Nós conversamos com o diretor de Habilitação e Veículos do Departamento Estadual de Trânsito do Espírito Santo (Detran|ES), Carlos Gaudio

O uso do cinto de segurança não é obrigatório em veículos destinados ao transporte de passageiros em percursos em que seja permitido viajar em pé
O uso do cinto de segurança não é obrigatório em veículos destinados ao transporte de passageiros em percursos em que seja permitido viajar em pé
Foto: Divulgação

Use o cinto, use o cinto, use o cinto! Campanhas de conscientização para o uso do cinto de segurança estão presentes em nosso cotidiano. Não usá-lo implica risco à sua vida, além de multa e perda de pontos na CNH - o que todos já sabem, não é? Mas muitas pessoas, em algum momento, já se questionaram: se há obrigatoriedade para uso no carro, por que não em ônibus urbanos?

Explicação

Nós conversamos com o diretor de Habilitação e Veículos do Departamento Estadual de Trânsito do Espírito Santo (Detran|ES), Carlos Gaudio. Ele explica que a não obrigatoriedade de cinto de segurança em ônibus urbanos está prevista no inciso I do artigo 105 do Código de Trânsito Brasileiro (CTB), desde que haja a permissão de viajar em pé nessas linhas. 

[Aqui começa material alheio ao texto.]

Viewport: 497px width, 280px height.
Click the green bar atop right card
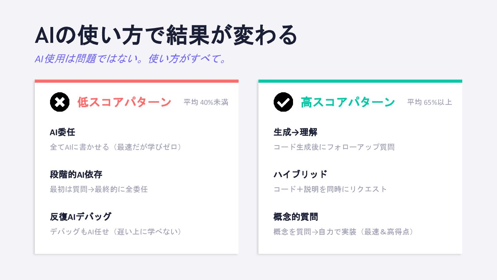360,81
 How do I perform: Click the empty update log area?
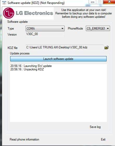[x=58, y=96]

"Não é obrigatório o uso de cinto de segurança para ocupantes (motorista e passageiros) de ônibus de linhas urbanas, em que se é permitido viajar em pé (artigo 105, inciso I, do CTB e artigo 2º, IV, ‘c’, da Resolução do Contran nº 14/98) – ressalta-se que a permissão de viajar em pé não constitui requisito de classificação de qualquer veículo no Código de Trânsito, sendo apenas decorrente da respectiva concessão para a realização do transporte público de passageiros, pelo Poder público local (ou seja, quem estabelece se é possível ou não transportar pessoas em pé, é o Poder Executivo municipal, competente para prestar ou delegar o serviço de transporte coletivo, conforme artigo 30, V, da Constituição Federal)".